I woke up this morning and all of my linux VMs and windows machines have lost their SMB connections to my Scale server. These VMs and windows machines are not on the Scale box. I have rebooted the Scale server and the VMs and they are all getting Permission Denied still. I have made no changes. This suddenly happened in the middle of the night. I upgraded to Electric Eel a couple weeks ago (currently on 24.10.0.2) and have been fine so far. I have double checked the user/password is correct. I have tried creating a new SMB share and that doesn’t work either. I have checked that my user has full permissions.
This is in the smb log:
[2024/11/18 08:54:00.040947, 0] …/…/source3/smbd/smb2_service.c:117(chdir_current_service)
chdir_current_service: vfs_ChDir(/mnt/Pool1/Apps) failed: Permission denied. Current token: uid=1000, gid=1000, 6 groups: 545 1000 90000005 90000012 90000017 90000002
failure to chdir means that you broke permissions on either /mnt/Pool1 or /mnt/Pool1/Apps to prevent chdir for that user (uid 1000). E.g. you removed execute permissions from dir.
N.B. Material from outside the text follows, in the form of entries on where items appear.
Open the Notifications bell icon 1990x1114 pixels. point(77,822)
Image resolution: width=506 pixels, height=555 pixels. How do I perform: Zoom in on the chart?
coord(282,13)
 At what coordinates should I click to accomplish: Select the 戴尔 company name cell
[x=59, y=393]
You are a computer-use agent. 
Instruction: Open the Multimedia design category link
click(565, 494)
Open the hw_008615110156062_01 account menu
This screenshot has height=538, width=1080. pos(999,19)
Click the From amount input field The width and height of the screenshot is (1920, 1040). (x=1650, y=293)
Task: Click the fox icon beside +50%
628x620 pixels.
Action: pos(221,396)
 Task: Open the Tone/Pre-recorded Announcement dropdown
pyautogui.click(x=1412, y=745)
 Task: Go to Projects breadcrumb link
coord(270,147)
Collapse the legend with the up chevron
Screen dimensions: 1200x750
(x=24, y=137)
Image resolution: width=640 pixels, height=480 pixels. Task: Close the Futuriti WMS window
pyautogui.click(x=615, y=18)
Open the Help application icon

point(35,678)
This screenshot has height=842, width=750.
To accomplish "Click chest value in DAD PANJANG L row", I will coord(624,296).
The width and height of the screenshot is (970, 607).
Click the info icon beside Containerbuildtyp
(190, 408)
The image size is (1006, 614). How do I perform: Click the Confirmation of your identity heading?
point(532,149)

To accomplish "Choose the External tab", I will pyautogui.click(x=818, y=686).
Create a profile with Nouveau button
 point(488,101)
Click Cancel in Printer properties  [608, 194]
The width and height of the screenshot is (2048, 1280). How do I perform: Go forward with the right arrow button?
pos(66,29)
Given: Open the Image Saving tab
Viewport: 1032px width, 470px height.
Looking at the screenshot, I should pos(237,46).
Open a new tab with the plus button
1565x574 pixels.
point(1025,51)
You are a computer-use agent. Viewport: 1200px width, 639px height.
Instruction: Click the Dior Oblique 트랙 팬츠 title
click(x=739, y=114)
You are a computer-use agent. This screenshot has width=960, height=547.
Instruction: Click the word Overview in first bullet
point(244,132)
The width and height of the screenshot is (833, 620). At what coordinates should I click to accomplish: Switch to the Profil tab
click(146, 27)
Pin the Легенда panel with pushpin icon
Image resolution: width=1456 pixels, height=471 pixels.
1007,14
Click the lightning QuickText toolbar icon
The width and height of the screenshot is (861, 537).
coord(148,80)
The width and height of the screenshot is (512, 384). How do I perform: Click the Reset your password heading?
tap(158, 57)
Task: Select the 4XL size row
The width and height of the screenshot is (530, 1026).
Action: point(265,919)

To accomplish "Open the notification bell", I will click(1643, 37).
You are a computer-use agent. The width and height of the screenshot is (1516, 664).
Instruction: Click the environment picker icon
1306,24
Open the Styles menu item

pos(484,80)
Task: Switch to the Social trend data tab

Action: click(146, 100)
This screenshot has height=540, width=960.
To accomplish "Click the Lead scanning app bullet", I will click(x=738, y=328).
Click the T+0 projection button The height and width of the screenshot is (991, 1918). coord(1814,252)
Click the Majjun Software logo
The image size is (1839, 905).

That’s just it… it happend in the middle of the night. I just checked and my backup Scale box is doing the same thing. These are on my home network and the backup box was isolated on a completely different network. All the premissions, UID/GID, that I can see are still the same they were before. Are there any other logs that I can check?
It looks like you performed chmod 700 of /mnt/Pool1. We don’t expose this in the UI and backend APIs explicitly prevent this from happening. chmod 755 /mnt/Pool1 will fix it.
That’s a possibility. Depending on how the path is being used an app may think it’s supposed to exclusively own a given path (like your entire pool) and break access for everything else.
Auditing is much more extensive in 24.10. You can look at audit trails in UI for middleware and see what configuration changes were made during the specified time period.